The primary text is divided into three sections:
Part One: Cultural Background and Culinary Context
Part Two: The Medieval Tradition
Part Three: Contemporary North African Cuisine

The first sixty pages is divided into two parts, "Crossroads of the 
World's Cuisines" and "Materials, Techniques, and Terminology". These 
include, among other things, a brief overview of known Arabic 
language culinary texts, ingredients, and cooking techniques, and 
includes some useful photos of extant cookware and serving dishes, 
although only a rather limited number.

Part Two consists of 143 recipes from four sources, three not yet 
available in English, one only recently available - "Annals of the 
Caliphs' Kitchens: Ibn Sayyar Al-warraq's Tenth-century Baghdadi 
Cookbook" (Islamic History and Civilization) by Nawal Nasrallah. 
Zaouali includes 24 recipes from this vast source, which i assume she 
translated herself.

The other three are from the 13th century. One is "Kitab Fadalat 
al-khiwan fi tayyibat al-ta'am w'al-alwan" by Ibn Razin from 
al-Andalus, recently discussed on this list, from which there are 53 
recipes. Another is the "Wusla ila'l-habib fi wasf al-tayyabat 
wa'l-tib" from Syria, which used to come up on this list from time to 
time a few years ago. Maxime Rodinson listed all its recipes (see 
"Medieval Arab Cookery", Prospect Press), but only a few of the 
recipes have been available in translation -- now we have 29 of them. 
And the fourth source is also from the 13th C., the Egyptian "Kanz 
al-fawa'id fi tanwi' al-mawa'id", which is the source of 37 recipes.
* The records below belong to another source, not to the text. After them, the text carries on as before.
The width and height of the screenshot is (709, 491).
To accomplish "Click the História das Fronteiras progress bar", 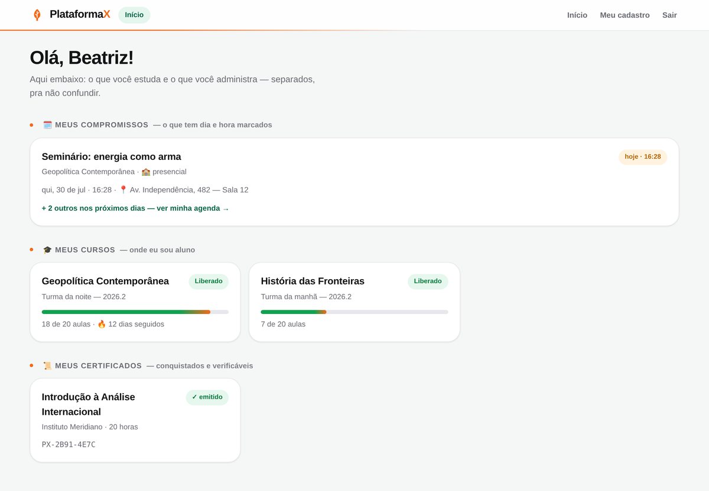I will pos(355,312).
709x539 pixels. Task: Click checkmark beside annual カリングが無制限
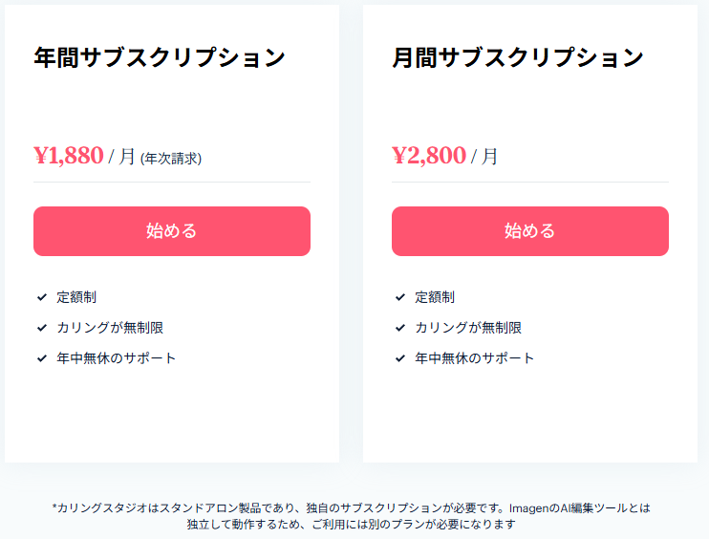[42, 328]
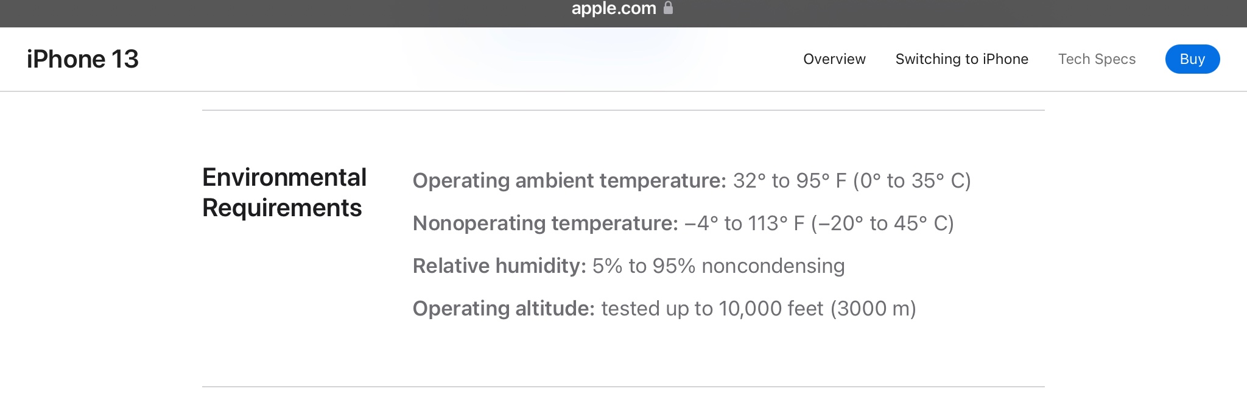Click the apple.com address text
The height and width of the screenshot is (405, 1247).
pos(613,9)
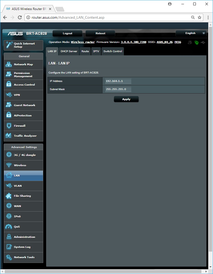Screen dimensions: 213x274
Task: Open the Switch Control tab
Action: point(113,51)
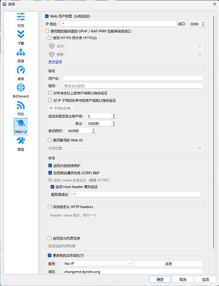Click the 应用 apply button
The width and height of the screenshot is (219, 286).
[x=205, y=280]
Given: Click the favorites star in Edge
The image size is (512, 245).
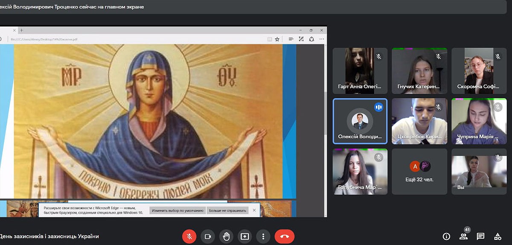Looking at the screenshot, I should click(277, 39).
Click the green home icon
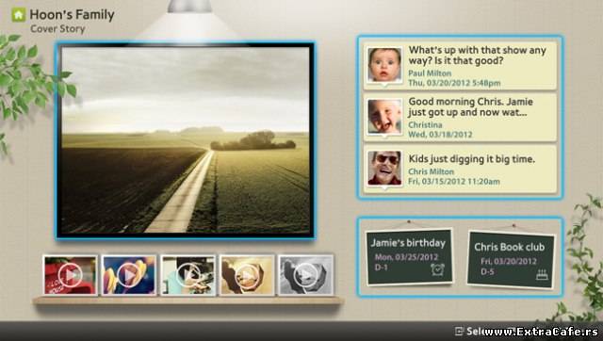The height and width of the screenshot is (341, 603). pyautogui.click(x=18, y=15)
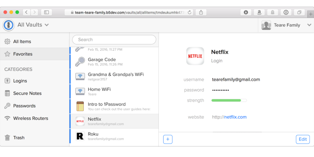Reload the page with the refresh icon
This screenshot has width=314, height=157.
190,12
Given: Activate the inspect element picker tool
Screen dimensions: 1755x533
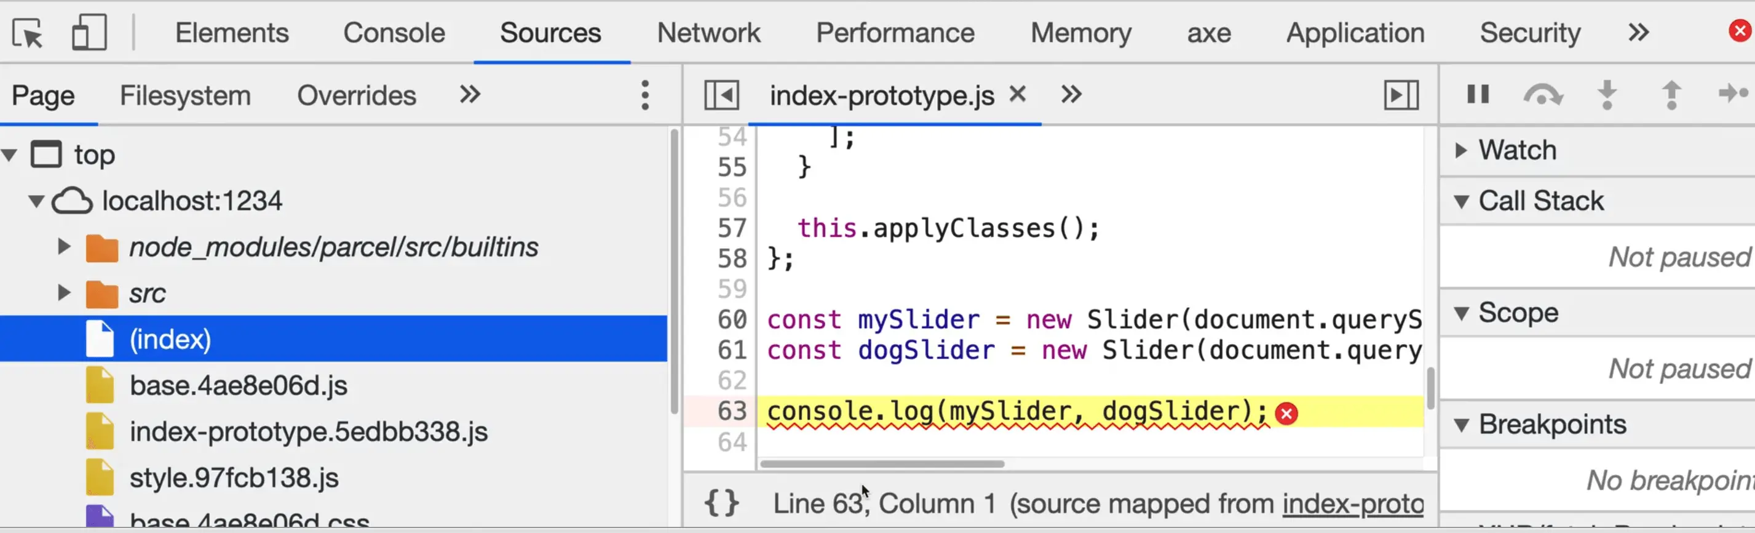Looking at the screenshot, I should [27, 33].
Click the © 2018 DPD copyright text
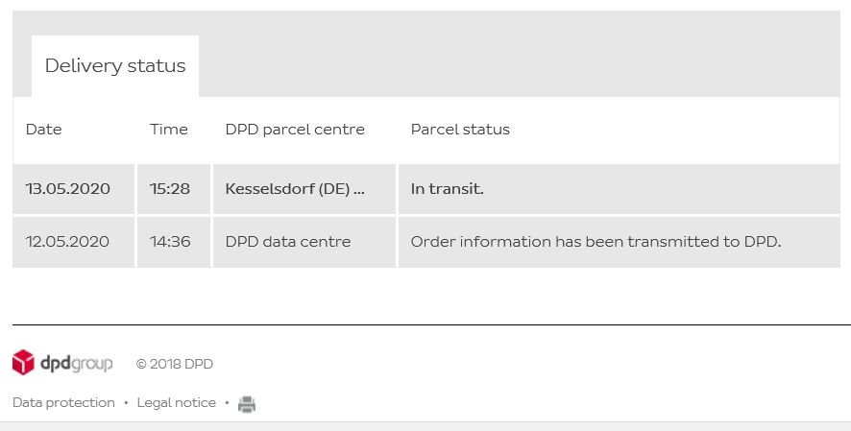Viewport: 851px width, 431px height. pos(175,365)
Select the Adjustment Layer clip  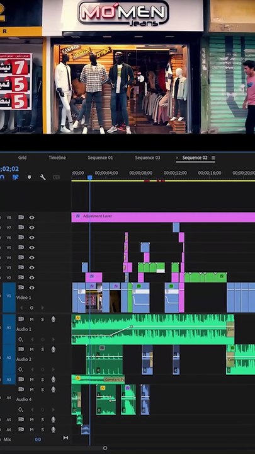click(163, 217)
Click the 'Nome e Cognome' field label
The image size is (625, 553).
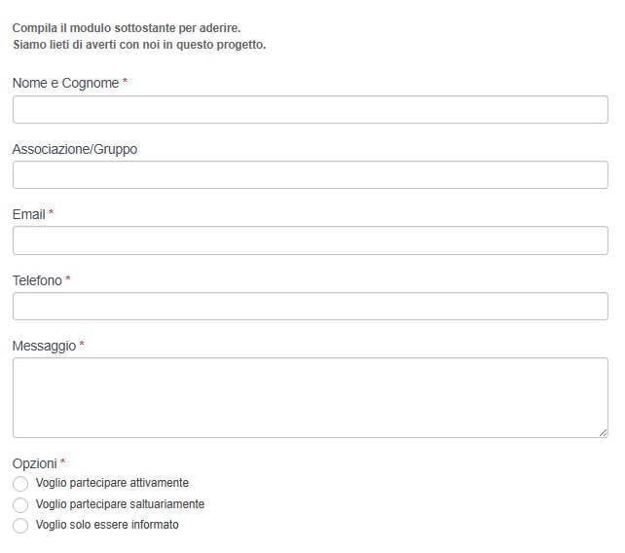click(66, 83)
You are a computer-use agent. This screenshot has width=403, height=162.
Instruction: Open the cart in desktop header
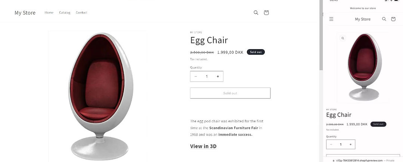(266, 13)
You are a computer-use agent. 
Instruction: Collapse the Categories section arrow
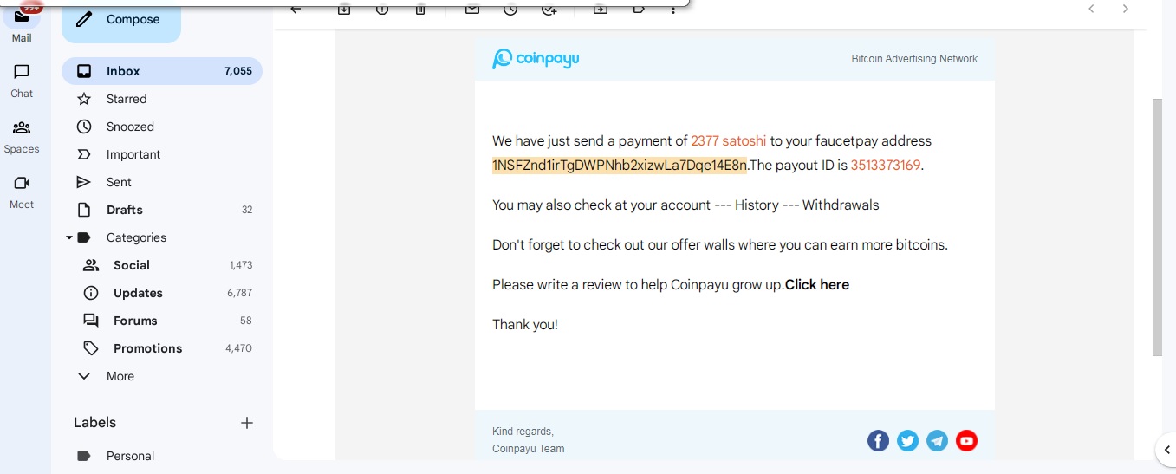coord(69,237)
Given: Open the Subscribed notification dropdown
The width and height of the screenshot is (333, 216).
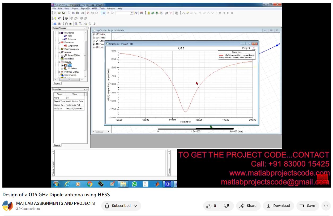Looking at the screenshot, I should coord(121,206).
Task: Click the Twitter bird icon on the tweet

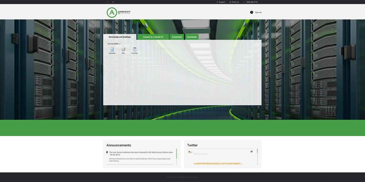Action: [x=251, y=151]
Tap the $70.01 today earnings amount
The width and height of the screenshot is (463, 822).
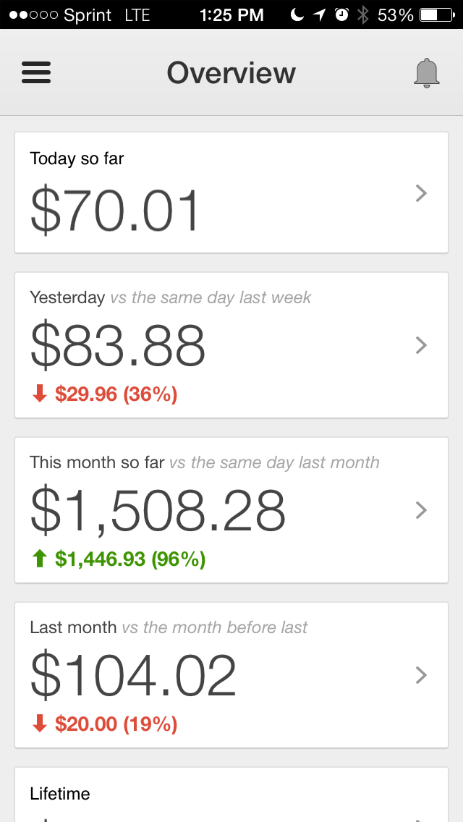[x=114, y=211]
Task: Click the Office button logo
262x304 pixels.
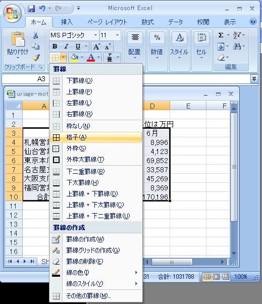Action: coord(12,13)

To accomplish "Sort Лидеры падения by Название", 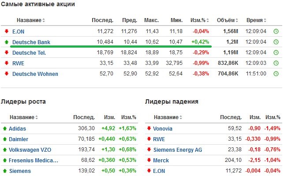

The recipes are arranged into 14 sections by type, among which is 
"Bread and Broth", which is actually a section on Tharids. There is 
also a section on "Pasta" with directions for making several 
different kinds, and a section on "Couscous" with five recipes, 
including the description of a pot for cooking it, which is rather 
like the modern couscousiere. In the "Pastries and Jams" section is a 
recipe for Quince Sikanjubin (from the "Kanz") - yes, quince juice 
with sugar and vinegar (and some optional flavorings).

All the recipes are given in translation only, which we would expect. 
Unfortunately, however, the author often substitutes her own title 
for them, without including a transliteration of the original name, 
which i like to see. Most recipes are introduced by a brief 
paragraph, which may include history, discussion of techniques or 
ingredients, or mention of a modern recipe that is related. The 
recipes are not "worked out" or modernized, and so are just waiting 
for us to get our "redaction" chops on them.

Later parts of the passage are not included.